Albert Arjona se paga el máster con un negocio casero. Imprime ecografías de embarazos con su impresora 3D. “Sesenta euros con IVA y portes incluidos”, dice el barcelonés.
Desde que en 1995 a los estudiantes del MIT Tim Anderson y Jim Bredt se les ocurriera destripar una impresora para sustituir la inyección de tinta por un polvillo, las impresoras 3D han saltado de la gran industria al entorno doméstico. No es aún lo habitual, pero pronto lo será. La acelerada caída de sus costes, a una velocidad que no conocieron el ordenador ni la impresora láser, hace prever que en una década la impresora 3D será tan popular en los hogares como lo es hoy la convencional. Mientras tanto, la industria farmacéutica y médica aplica las impresoras 3D para sus investigaciones. También despachos de profesionales la incorporan para abaratar costes o ganar tiempo en sus proyectos.

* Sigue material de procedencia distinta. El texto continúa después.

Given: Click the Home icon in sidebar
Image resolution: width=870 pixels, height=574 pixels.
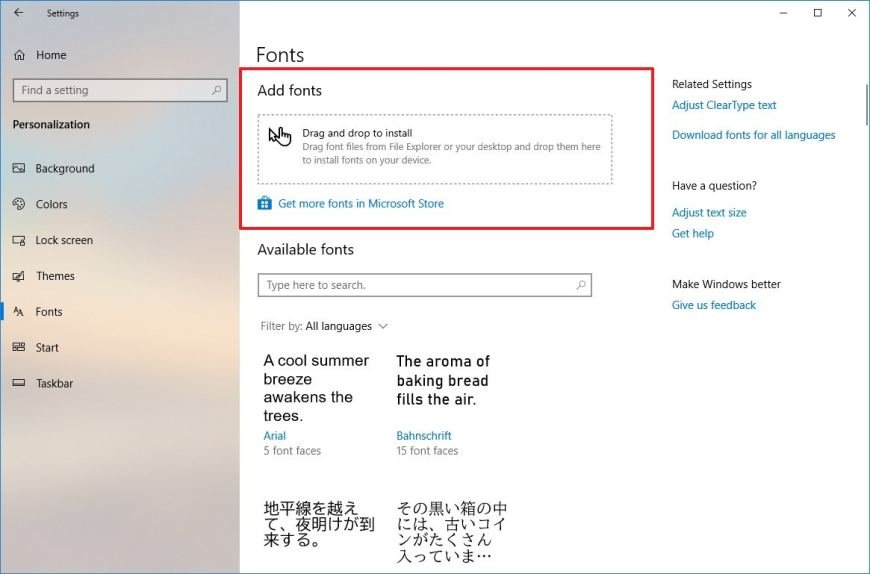Looking at the screenshot, I should pyautogui.click(x=19, y=55).
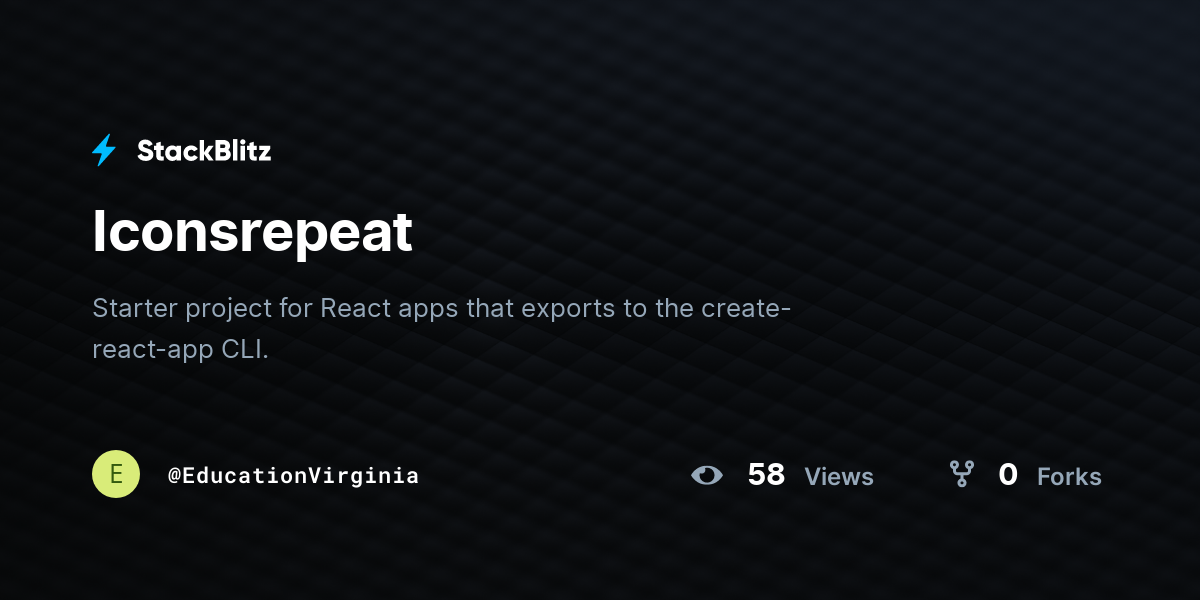Click the word "that" in description

pos(491,307)
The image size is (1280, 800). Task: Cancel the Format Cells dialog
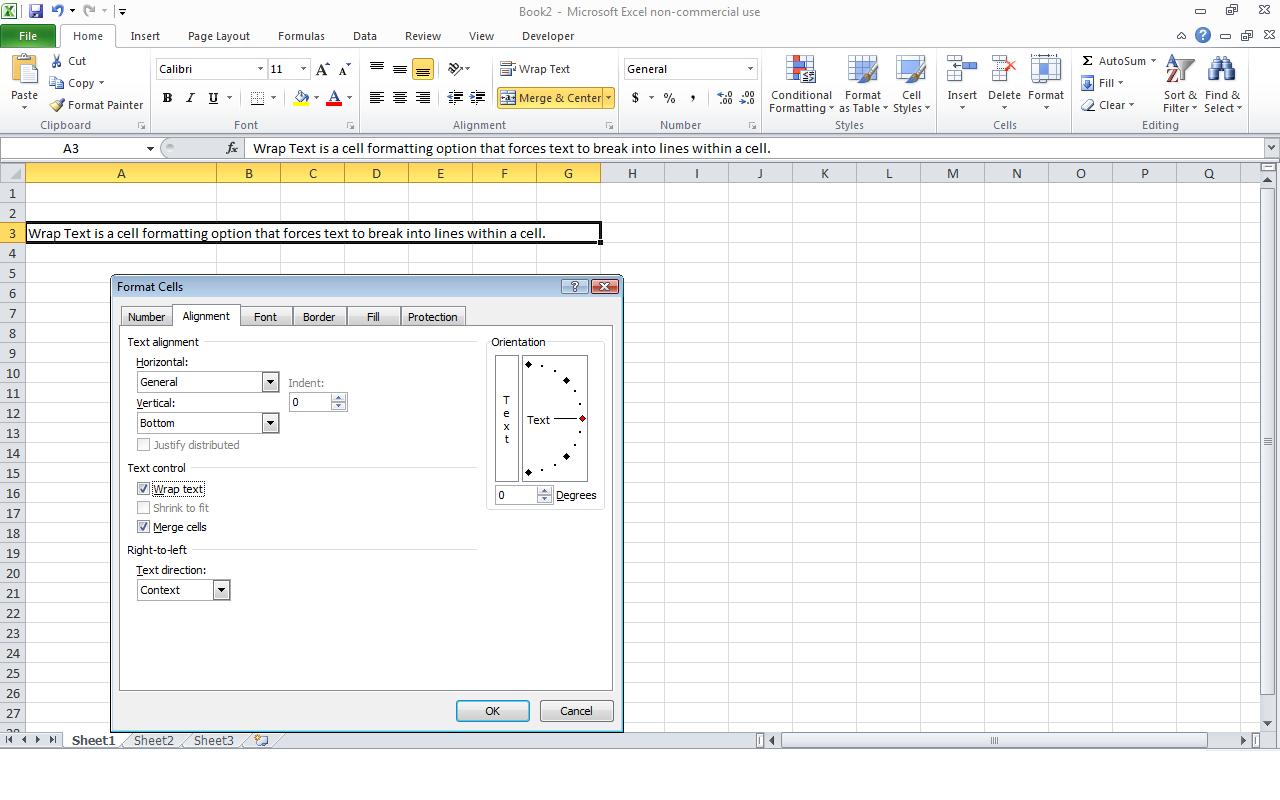pyautogui.click(x=576, y=711)
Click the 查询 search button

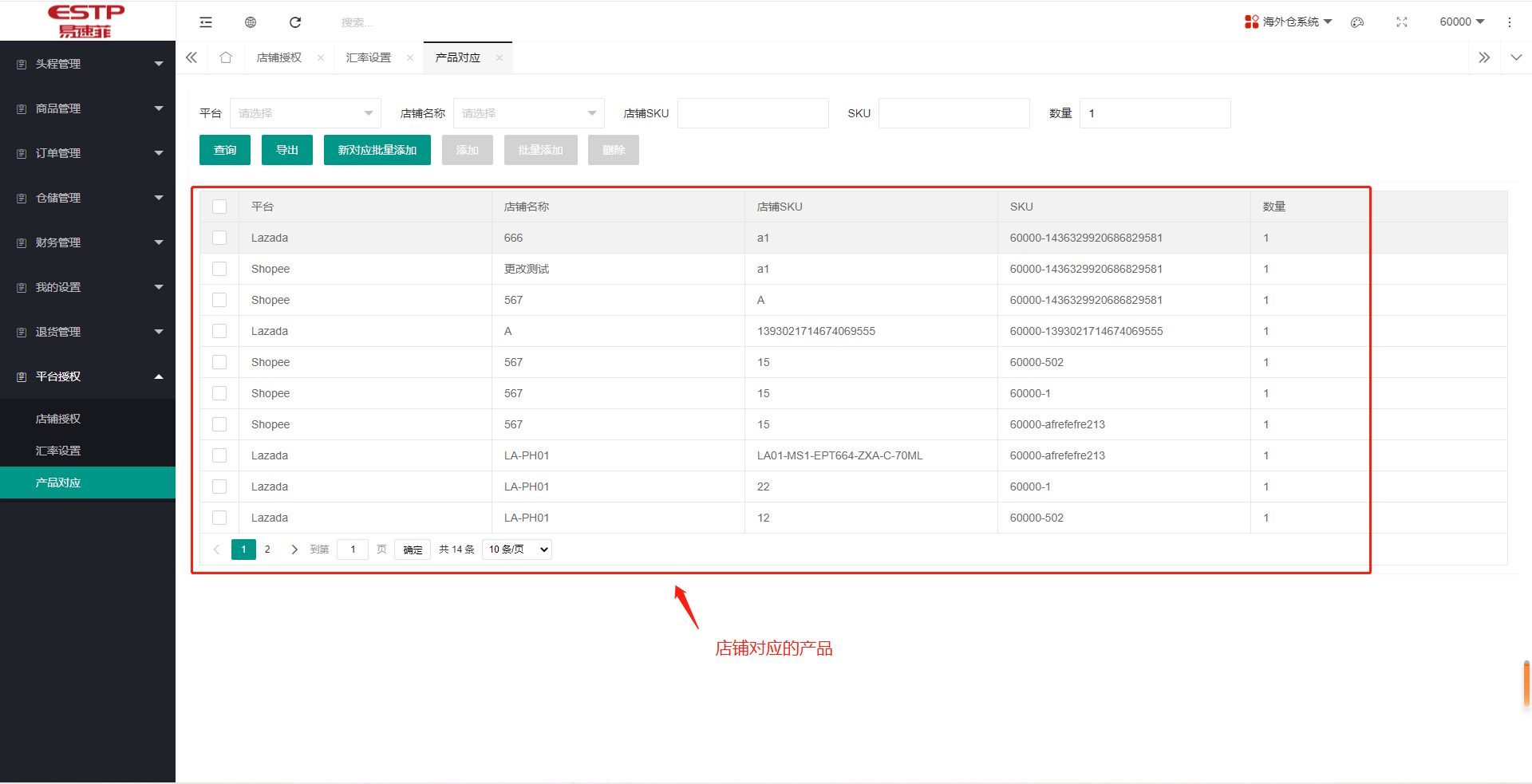pos(225,150)
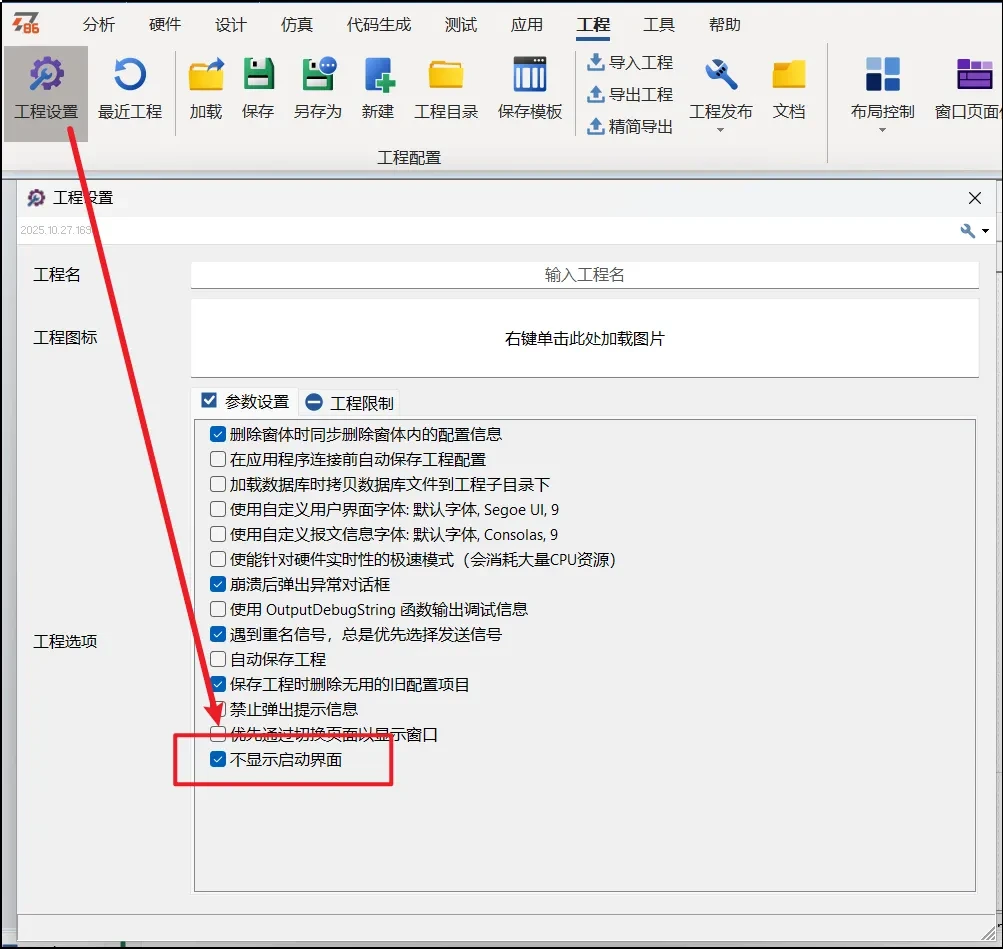1003x949 pixels.
Task: Disable 不显示启动界面 option
Action: [218, 759]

Gracias a la inyección de plástico líquido o polvo de arena, de una de estas impresoras salen prótesis dentales o utensilios para el hogar pero, a diferencia de la impresora convencional, su tamaño es fundamental. Un parachoques, por ejemplo, no podrá salir de una impresora del tamaño de un microondas. Hay que construirlas a medida, al menos para la industria.